Ve yine sarnıçlar, ova diplerinde nev-i nebatatın can suyudur. Sarnıçlar, Türk-İslâm Kültürü’nde, daha da ötesi yerleşik yaşama geçen insanlık tarihinde suyun değerini en iyi anlayan ve anlatan su yapılarıdır.
Tanımayan sevmez, sevmeyen sahip çıkmaz, sahip çıkmayan da korumaz.
Bu topraklarda yaşadığımızın nişanesi ve Anadolu’da az sayıda olan milli kültür ürünlerimizin son numunelerinin korunması ve yaşatılması, bu topraklarda hür ve bağımsız yaşama kararlığımızın bir göstergesi, atalarımıza ve şehitlerimize vefa borcumuz, geleceğimize ve çocuklarımıza görevimizdir.
Bu sebepten dolayı dağ başlarında, ova diplerinde ve yol kenarlarında unutulmuş mimarî, tarihî, coğrafî, kültürel ve faydasal kıymeti olan, milli kültürümüzün önemli su yapıları olan sarnıçlarımızı titizlikle ve kıskançlıkla korumamız gerekmektedir.
Yaptığımız araştırmalara göre Tavas’ta 65, Kale’de 3, Beyağaç’ta 5, Çal’da 71, Güney’de 31, Acıpayam’da 5, Çardak’ta 2, Mekezefendi ilçesinde 1 olmak üzere, toplam Denizli’de 183 sarnıç bulunmaktadır.
Bu sarnıçların 100 kadarının mimarî, tarihî, coğrafî ve kültürel açıdan; yine hemen hemen hepsi, yaban hayatı ve faydasal önemi açısından korunması ve yaşatılması gereken su yapılarıdır.

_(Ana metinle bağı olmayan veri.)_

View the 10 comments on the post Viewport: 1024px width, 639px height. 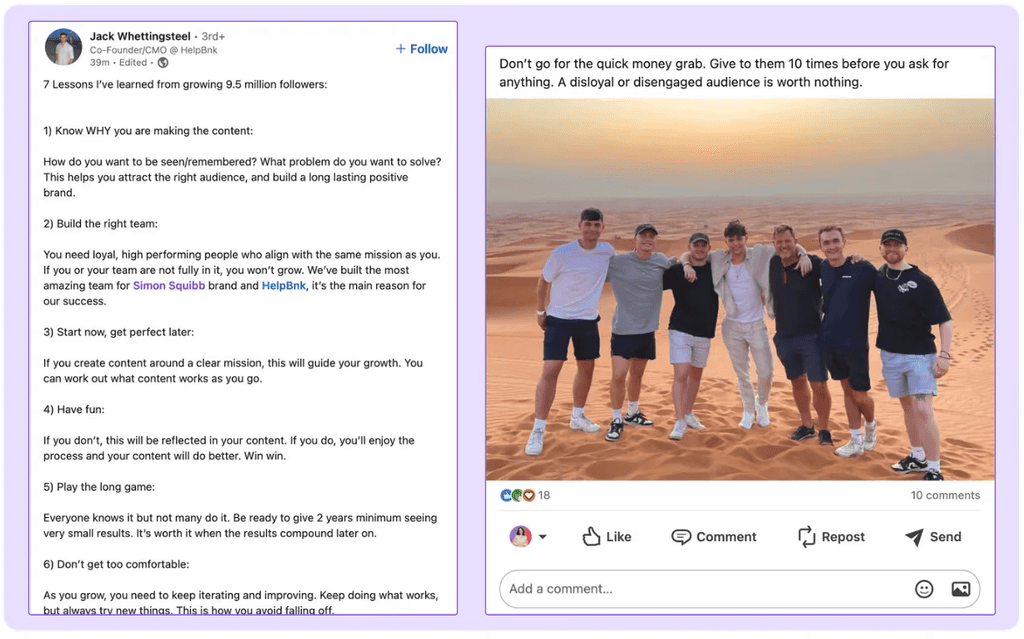click(x=944, y=494)
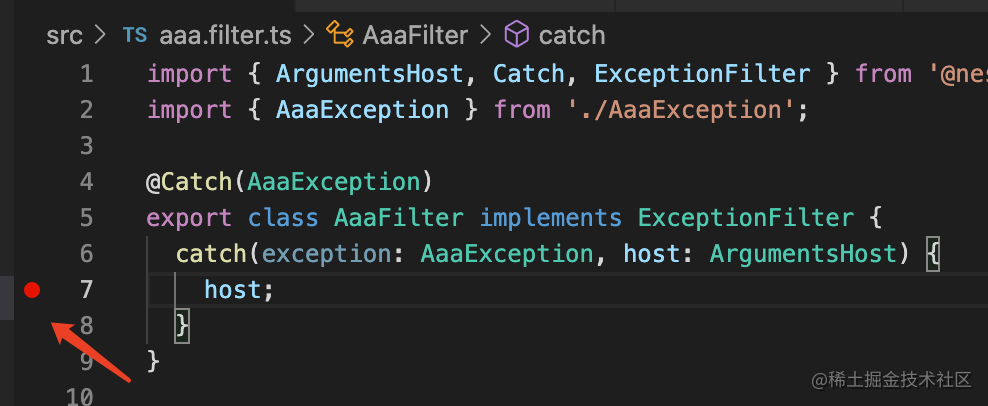Click the catch method cube icon

pos(516,36)
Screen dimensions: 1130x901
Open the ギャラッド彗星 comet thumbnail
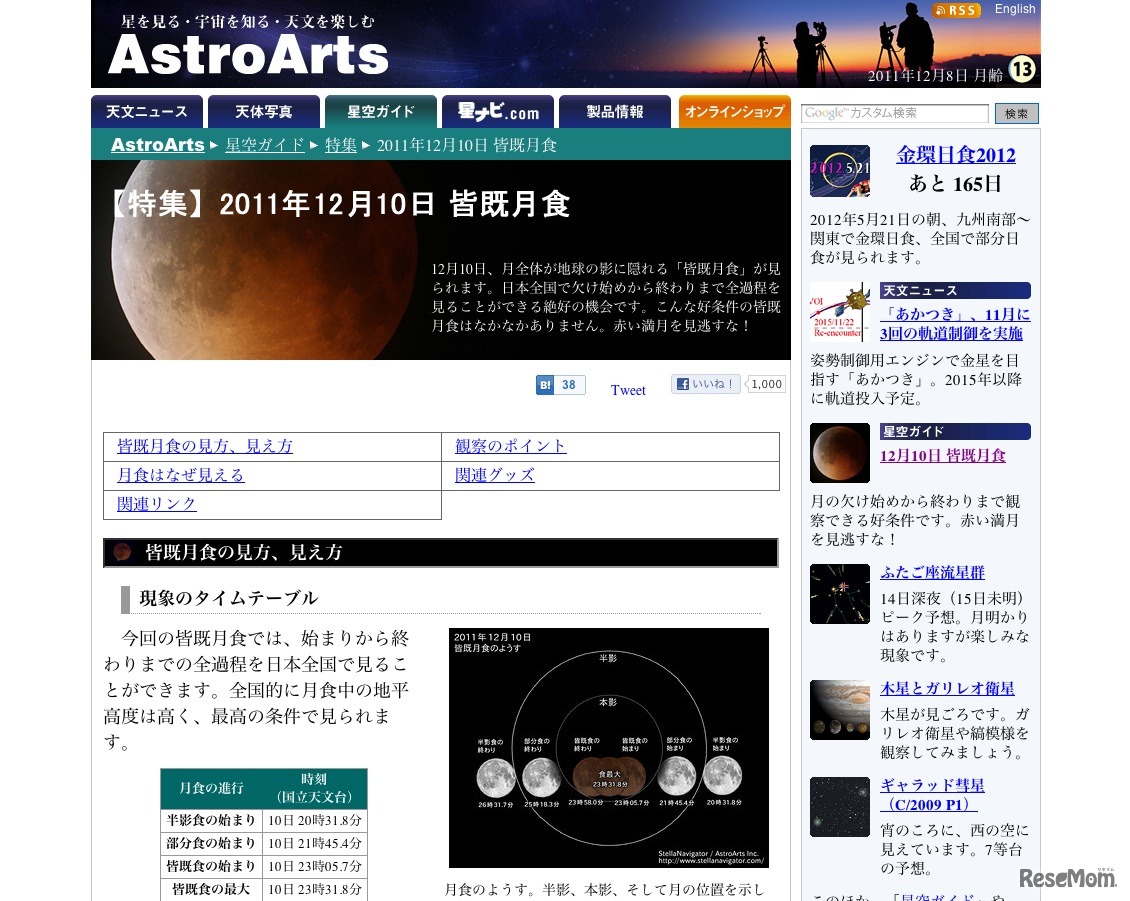pos(839,807)

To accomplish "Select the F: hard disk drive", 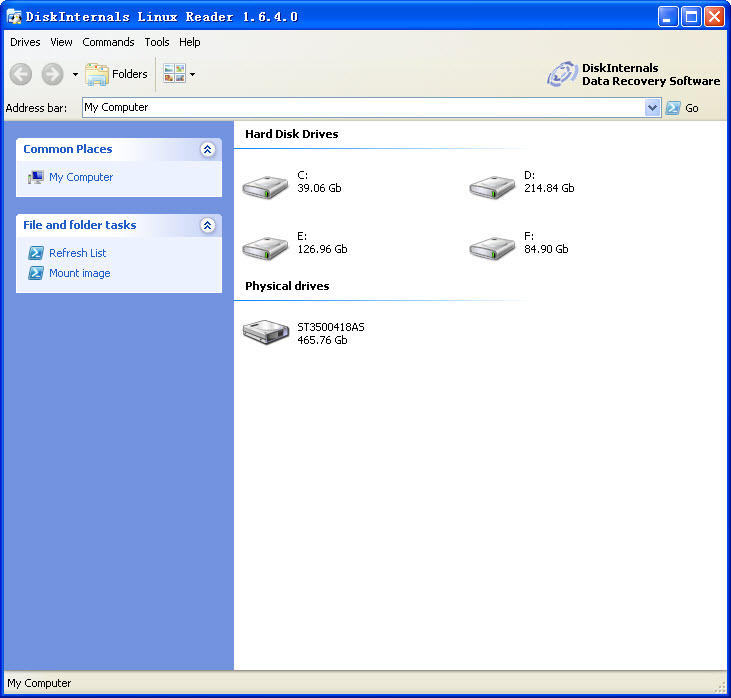I will [x=492, y=247].
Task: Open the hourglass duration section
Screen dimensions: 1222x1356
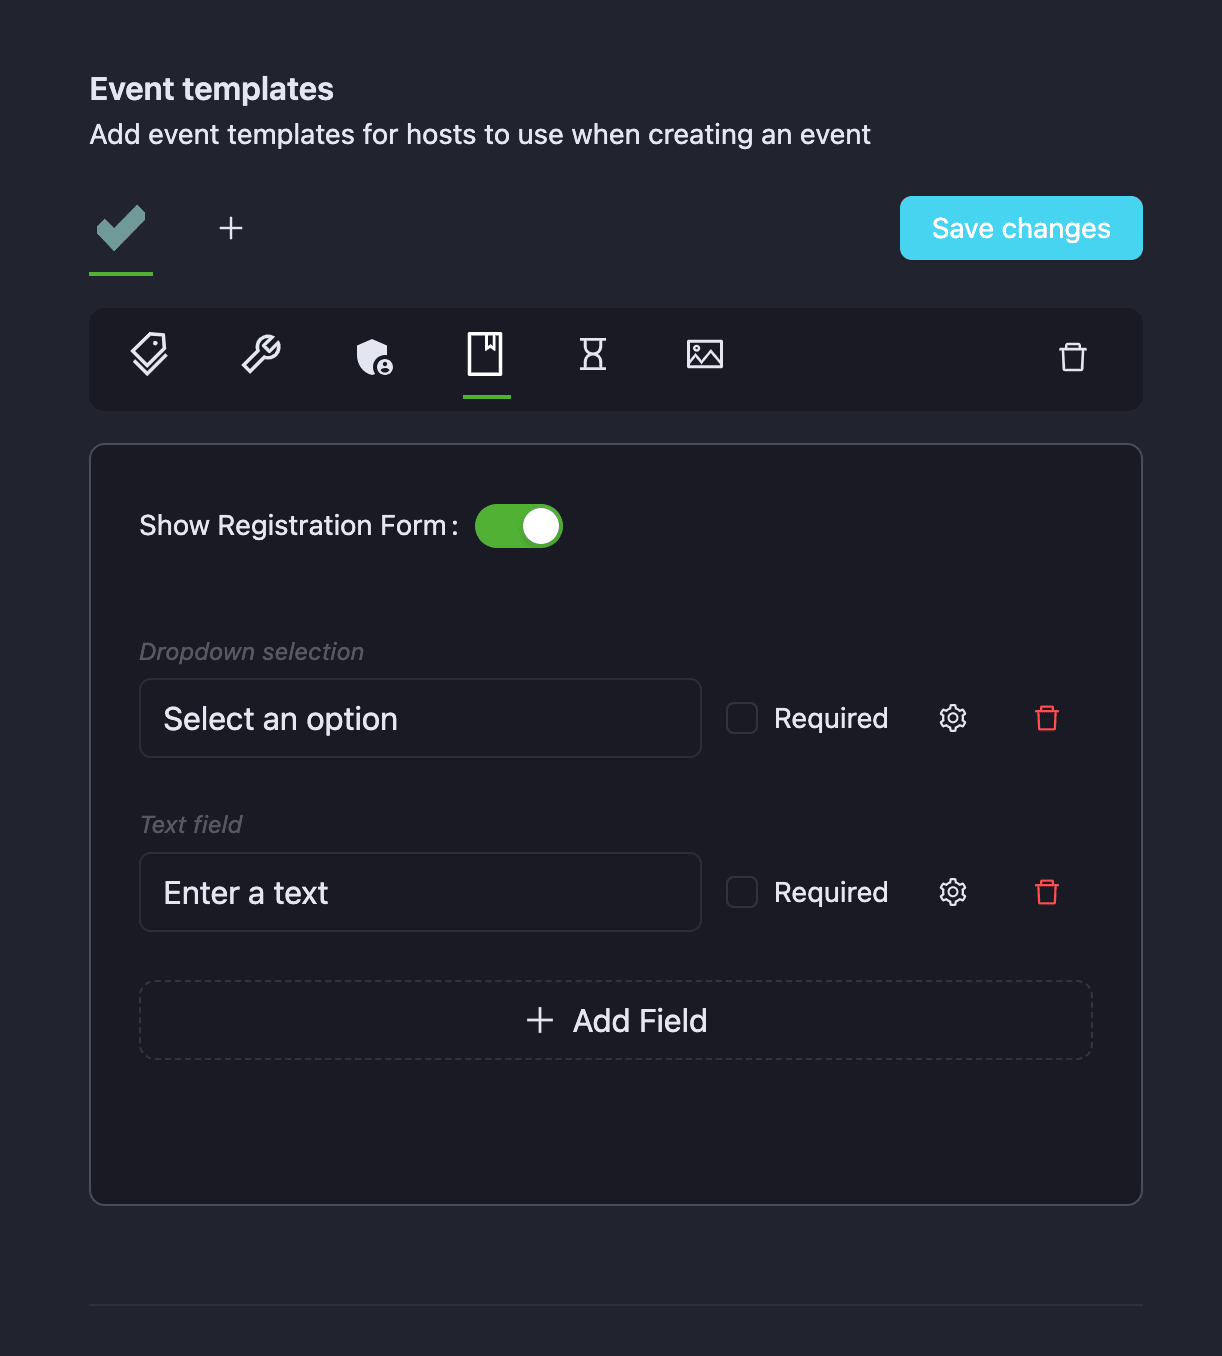Action: pos(593,355)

Ama tespitlerimize göre sadece 14 tanesi ilgili kurum ve kuruluşlar tarafından koruma altına alınabilmiştir.
O da sadece kâğıt üzerinde korunmaktadır. Gerçekte hiçbirinin korunduğunu söylememiz mümkün değildir. Özellikle tarihî ve mimarî değeri yüksek olan birçok sarnıcın, yılların verdiği yorgunluk ve ilgisizlikten dolayı ya yıkılmış, ya da yıkılmak üzere olduğu görülmektedir.
(Kaynak: Denizli’nin Sarnıçları, Selvi Yayınları, İbrahim Afatoğlu)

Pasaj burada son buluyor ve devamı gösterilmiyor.